Die heftigsten Regenfälle seit Jahrzehnten haben im Juli und August vier Häuser komplett zerstört, wie Aqeel Saleh Nasari der Süddeutschen Zeitung sagt, er ist Vertreter der Allgemeinen Organisation für die Erhaltung der historischen Städte Jemens (GOPHCY). Bei mehr als 100 seien die Dächer teilweise oder ganz eingebrochen. Bei 251 Häusern müsse schnell eingegriffen und renoviert werden, um zu verhindern, dass sie bei weiteren Gewitterstürmen oder spätestens in der nächsten Regenzeit zusammenbrechen. Bei 5 000 der Häuser seien die Dächer undicht - was oft den Beginn des Verfalls markiert.
Den gestampften Lehm der bis zu 1000 Jahre alten Häuser weichen die Fluten nun auf
Der Klimawandel verschärft in der Republik Jemen wie auch in anderen Ländern auf der arabischen Halbinsel die Wetterextreme. Mehr als 170 Menschen sind landesweit durch Überflutungen in diesem Sommer gestorben, Tausende wurden obdachlos.

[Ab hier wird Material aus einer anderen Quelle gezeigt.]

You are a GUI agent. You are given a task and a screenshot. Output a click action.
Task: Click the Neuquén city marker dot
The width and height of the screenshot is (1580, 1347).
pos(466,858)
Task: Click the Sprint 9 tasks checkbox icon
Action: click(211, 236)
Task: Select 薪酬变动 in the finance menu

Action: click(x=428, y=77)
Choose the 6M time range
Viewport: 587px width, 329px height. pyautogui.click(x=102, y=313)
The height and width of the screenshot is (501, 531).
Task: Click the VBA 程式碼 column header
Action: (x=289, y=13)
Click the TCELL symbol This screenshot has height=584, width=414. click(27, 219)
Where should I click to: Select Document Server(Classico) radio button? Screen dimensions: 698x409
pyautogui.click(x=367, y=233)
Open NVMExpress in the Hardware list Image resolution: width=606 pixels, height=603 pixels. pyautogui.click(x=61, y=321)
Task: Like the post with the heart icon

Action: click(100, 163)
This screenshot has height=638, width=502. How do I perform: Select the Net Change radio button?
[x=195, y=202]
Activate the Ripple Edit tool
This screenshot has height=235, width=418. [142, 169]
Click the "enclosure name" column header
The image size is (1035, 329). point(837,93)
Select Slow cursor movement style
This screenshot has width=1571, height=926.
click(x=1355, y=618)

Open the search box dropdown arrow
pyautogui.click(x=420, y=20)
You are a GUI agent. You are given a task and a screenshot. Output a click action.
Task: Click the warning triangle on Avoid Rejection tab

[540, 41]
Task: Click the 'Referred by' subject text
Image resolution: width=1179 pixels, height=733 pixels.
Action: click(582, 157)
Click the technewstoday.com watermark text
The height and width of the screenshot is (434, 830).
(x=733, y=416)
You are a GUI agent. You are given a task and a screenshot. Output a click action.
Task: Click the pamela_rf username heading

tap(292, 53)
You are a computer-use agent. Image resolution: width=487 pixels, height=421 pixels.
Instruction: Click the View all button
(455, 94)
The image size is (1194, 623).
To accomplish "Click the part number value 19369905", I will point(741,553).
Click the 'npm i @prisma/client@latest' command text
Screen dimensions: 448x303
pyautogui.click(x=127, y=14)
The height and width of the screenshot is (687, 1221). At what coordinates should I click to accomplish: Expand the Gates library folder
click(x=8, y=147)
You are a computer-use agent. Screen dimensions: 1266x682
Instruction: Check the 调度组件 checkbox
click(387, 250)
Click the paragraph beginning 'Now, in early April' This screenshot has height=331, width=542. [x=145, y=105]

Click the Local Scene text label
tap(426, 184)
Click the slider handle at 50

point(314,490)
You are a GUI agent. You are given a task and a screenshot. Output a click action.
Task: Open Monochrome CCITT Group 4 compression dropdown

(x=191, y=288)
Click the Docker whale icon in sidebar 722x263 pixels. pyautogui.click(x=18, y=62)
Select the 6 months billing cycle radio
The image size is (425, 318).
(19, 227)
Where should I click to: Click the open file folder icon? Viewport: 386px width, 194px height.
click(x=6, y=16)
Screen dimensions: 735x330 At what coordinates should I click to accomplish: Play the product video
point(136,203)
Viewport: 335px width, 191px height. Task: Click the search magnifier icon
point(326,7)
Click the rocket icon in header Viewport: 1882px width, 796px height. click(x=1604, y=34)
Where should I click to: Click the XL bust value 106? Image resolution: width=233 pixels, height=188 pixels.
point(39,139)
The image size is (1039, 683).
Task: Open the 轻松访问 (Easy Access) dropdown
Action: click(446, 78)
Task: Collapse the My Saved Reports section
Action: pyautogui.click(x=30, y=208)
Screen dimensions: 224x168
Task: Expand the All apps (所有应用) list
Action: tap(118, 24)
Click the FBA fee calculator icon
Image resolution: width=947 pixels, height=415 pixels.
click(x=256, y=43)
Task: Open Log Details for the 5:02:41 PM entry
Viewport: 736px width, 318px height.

Sanaa, in einem Talkessel auf 2 200 Metern Höhe gelegen, bekommt wegen der nahegelegenen Berge, die auf bis auf 3 600 Meter ansteigen, schon immer in der Regenzeit reichlich Niederschlag ab, ein Segen in dem Land, das unter akutem Wassermangel leidet. Seit Jahren aber ergießen sich immer stärkere Gewitter über die Hauptstadt, was regelmäßig zu Überflutungen führt. Den gestampften Lehm der bis zu 1 000 Jahre alten Häuser weichen die Fluten auf. In den engen Gassen der Altstadt stand das Wasser knietief, was die Fundamente der Häuser ins Rutschen bringt. Risse in den Wänden sind bei mehr als 1 000 der zumeist als Wohnhäuser genützten Türme Zeichen unverkennbares Anzeichen statischer Probleme.
Bei vier von fünf Häusern sind die Fundamente ohnehin schadhaft, weil ihnen Feuchtigkeit, Salz, Mikroorganismen zu schaffen machen. "Irgendwann stürzen sie einfach unter ihrem eigenen Gewicht ein", sagte der damalige Generalkonservator der Altstadt, Naji Thowabeh, der SZ schon vor fünf Jahren. "Und wenn eines fällt, dann sind die anderen auch nicht mehr stabil." Denn die Häuser sind in vielen der Sträßchen dicht an dicht gebaut.
Dazu kommt der Krieg. Die Raketen und Bomben der von Saudi-Arabien geführten Militärkoalition haben zwar nur selten direkt die Altstadt getroffen. Die Druckwellen der Detonationen in den nahegelegenen Bergen, wo die aufständischen Huthi-Milizen verbunkerte Stützpunkte der Armee übernommen haben, ließen aber die Altstadt beben, rissen Fenster aus den Rahmen. Gerade erst haben die Huthis Raketen auf Ziele in Saudi-Arabien gefeuert, nach Monaten der Ruhe warfen dann Jets wieder Bomben über Sanaa ab.